Picture reversing a rodeo: the rider flies back onto the horse, the horse bucks into stillness. A whirling cast of characters engage in self-interrogation and self-discovery and wrestle in similar fashion in the pages of Rodeo in Reverse, a debut collection from Lindsey Alexander, which Sean Hill calls "the genuine article." Both time machine and microscope, Rodeo in Reverse is woven from bits of Americana: married life, art history, pioneers, and witches. These poems effortlessly traverse personal and historical pasts with tenderness and unrivaled humor. They offer a tour of American landscape—the trees with bitter crop of the South; the plains of the Midwest; the duels of a cartoonish Wild West. At once a wily romp and a lyric sweep, Rodeo in Reverse considers the possibilities and failures of domestic life on the never-ending quest of rounding up, and defining, the self. Rodeo in Reverse is the winner of the 2017 New Southern Voices Poetry Prize.
I enjoyed these poems and read them twice. To me, they seemed to be positioning expectations from tradition, literature, and family against the realities the poet is observing in her own relationships and desires. I also felt the reality of the midwest in some of these poems, something I know well after living four years in a small town and working at the church that seems so familiar in the poem that mentions it.
I found online versions of some of the poems I liked best:
“The work of it’s more to do with belief. The miracle’s just a part of the waiting. Like,/get this: After coming down from space, astronauts must lie in bed for weeks.”

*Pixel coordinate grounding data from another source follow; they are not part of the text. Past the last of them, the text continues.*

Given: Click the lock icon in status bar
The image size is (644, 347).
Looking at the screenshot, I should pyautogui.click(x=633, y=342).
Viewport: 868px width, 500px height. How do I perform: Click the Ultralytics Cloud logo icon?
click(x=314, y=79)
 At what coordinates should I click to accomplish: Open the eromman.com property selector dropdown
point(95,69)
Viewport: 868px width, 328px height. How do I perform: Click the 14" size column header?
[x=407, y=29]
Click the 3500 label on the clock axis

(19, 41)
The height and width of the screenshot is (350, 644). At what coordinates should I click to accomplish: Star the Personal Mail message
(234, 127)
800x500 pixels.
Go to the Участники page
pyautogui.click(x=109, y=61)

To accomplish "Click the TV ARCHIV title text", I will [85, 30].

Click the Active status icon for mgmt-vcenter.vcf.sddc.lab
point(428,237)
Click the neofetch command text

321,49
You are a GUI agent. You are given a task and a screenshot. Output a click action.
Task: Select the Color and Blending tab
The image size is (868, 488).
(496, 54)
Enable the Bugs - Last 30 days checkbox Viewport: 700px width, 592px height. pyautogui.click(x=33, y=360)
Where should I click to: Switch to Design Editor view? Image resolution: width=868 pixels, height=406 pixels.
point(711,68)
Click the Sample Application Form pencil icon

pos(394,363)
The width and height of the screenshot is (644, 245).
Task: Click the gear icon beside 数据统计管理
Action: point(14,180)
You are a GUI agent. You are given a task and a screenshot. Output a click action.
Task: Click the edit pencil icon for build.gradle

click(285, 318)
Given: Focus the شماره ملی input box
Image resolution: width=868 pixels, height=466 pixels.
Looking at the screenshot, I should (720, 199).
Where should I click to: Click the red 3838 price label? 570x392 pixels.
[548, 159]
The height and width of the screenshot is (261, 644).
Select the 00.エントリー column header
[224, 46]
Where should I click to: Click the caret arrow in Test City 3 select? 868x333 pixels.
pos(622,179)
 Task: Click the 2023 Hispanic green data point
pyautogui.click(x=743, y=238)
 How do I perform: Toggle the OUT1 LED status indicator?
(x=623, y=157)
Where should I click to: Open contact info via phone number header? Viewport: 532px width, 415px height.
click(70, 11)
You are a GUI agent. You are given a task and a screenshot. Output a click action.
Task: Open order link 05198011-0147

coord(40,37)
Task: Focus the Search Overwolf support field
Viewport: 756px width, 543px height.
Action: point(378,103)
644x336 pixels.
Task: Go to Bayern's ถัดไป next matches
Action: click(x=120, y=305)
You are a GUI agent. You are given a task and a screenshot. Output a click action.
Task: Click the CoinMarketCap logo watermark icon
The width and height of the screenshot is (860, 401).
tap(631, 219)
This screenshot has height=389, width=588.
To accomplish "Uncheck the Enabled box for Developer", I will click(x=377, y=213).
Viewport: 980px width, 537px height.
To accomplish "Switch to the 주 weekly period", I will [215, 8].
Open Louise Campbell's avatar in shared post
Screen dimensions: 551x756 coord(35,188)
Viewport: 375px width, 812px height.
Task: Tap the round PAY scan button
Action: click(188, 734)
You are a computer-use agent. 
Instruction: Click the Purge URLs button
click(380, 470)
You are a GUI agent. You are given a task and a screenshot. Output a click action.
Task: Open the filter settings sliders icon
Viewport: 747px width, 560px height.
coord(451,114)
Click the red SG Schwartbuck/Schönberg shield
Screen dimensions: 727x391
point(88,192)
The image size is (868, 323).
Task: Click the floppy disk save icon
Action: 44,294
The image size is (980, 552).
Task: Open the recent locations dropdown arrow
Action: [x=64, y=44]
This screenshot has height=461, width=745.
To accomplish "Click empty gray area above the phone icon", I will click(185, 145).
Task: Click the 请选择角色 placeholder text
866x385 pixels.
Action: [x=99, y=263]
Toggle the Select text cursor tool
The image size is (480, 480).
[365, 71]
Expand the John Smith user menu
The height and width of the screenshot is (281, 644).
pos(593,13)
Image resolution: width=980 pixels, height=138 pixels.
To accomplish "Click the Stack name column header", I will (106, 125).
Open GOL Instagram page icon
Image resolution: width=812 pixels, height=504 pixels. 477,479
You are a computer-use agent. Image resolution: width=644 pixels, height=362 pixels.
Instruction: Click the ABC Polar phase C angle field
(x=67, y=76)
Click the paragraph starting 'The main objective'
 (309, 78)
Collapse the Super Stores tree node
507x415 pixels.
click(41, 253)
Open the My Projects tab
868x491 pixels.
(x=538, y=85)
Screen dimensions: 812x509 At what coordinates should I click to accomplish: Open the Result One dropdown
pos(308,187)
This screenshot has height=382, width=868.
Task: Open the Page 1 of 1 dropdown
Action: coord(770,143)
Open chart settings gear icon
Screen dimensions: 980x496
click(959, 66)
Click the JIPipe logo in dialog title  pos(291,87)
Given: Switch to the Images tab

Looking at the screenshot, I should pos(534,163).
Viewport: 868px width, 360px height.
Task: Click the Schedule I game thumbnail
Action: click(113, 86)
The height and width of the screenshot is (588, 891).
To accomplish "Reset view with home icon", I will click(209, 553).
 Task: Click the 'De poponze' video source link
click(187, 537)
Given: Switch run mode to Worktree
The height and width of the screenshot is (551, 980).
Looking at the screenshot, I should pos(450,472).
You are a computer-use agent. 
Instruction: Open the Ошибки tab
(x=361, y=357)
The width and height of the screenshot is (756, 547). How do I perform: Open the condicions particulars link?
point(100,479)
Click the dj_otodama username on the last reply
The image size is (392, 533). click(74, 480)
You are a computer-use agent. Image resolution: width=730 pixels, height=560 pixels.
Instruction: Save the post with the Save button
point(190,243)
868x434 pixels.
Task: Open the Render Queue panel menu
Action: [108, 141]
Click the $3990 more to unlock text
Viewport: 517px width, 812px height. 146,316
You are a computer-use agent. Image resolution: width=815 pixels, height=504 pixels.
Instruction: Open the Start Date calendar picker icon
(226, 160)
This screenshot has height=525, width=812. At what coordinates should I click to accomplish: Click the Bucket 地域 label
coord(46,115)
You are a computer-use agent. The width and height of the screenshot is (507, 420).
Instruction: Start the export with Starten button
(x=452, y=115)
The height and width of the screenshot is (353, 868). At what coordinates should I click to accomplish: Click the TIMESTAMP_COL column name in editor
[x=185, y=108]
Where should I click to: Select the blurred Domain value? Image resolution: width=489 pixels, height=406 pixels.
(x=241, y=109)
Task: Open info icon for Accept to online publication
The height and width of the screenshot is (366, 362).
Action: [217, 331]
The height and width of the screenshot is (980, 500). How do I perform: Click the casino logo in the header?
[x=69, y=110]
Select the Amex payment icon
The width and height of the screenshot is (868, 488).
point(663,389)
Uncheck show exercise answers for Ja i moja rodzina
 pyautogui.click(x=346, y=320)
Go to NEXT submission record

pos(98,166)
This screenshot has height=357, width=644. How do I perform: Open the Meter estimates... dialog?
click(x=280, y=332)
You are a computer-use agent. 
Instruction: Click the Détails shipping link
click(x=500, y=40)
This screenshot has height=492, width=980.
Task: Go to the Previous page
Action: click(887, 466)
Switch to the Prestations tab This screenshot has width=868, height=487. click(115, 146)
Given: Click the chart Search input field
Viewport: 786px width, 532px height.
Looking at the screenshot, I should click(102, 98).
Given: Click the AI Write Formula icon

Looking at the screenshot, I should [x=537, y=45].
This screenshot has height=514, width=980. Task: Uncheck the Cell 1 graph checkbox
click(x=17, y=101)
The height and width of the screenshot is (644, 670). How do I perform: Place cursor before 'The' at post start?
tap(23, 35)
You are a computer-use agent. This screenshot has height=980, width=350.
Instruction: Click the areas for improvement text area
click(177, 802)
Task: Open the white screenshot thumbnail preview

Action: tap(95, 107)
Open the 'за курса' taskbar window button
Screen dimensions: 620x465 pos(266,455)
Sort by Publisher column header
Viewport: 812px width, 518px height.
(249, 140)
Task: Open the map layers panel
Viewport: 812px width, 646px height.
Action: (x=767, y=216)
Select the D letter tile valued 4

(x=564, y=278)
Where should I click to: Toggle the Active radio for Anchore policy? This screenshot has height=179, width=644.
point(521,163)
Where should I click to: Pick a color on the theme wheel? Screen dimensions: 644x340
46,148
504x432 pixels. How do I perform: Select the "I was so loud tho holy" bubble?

This is a formidable collection, covering so many diverse topics but always feeling cohesive through the author’s humor and snark, beautiful use of language, startling imagery, and willingness to take us through time and place. No matter where the book leads us, we land in a place that makes us take stock of the personal and historical and how the two are irrevocably linked.
Here's a book I expect to be rather evangelical about. Lindsey Alexander's prize-winning, debut collection is a joy to read. The most obvious thing I appreciate is how much of the content I recognize and have wondered about myself--"But What of the Wife," for example, was validating to read, as it considers what became of the Buddha's wife after he left her for a life in pursuit of enlightenment--something I have written about a lot in my journal, but which Alexander here nails dead-on. Her language--especially her verbs--allows her to consider the interaction of the everyday and the divine, showing us how fuzzy that distinction actually is.
How can I put into words what this book means to me? I've read several of these poems individually over the years, but altogether they really pack a wallop. Profound, but not overwrought. Funny, but not cheap. Personal, yet relatable. No "imposter from the future," Lindsey Alexander is the real deal, right now.
Rodeo in Reverse is a fiercely witty and creative collection of poems. Each one showcases intensely observant, relatable, and often nostalgic storytelling. So good!!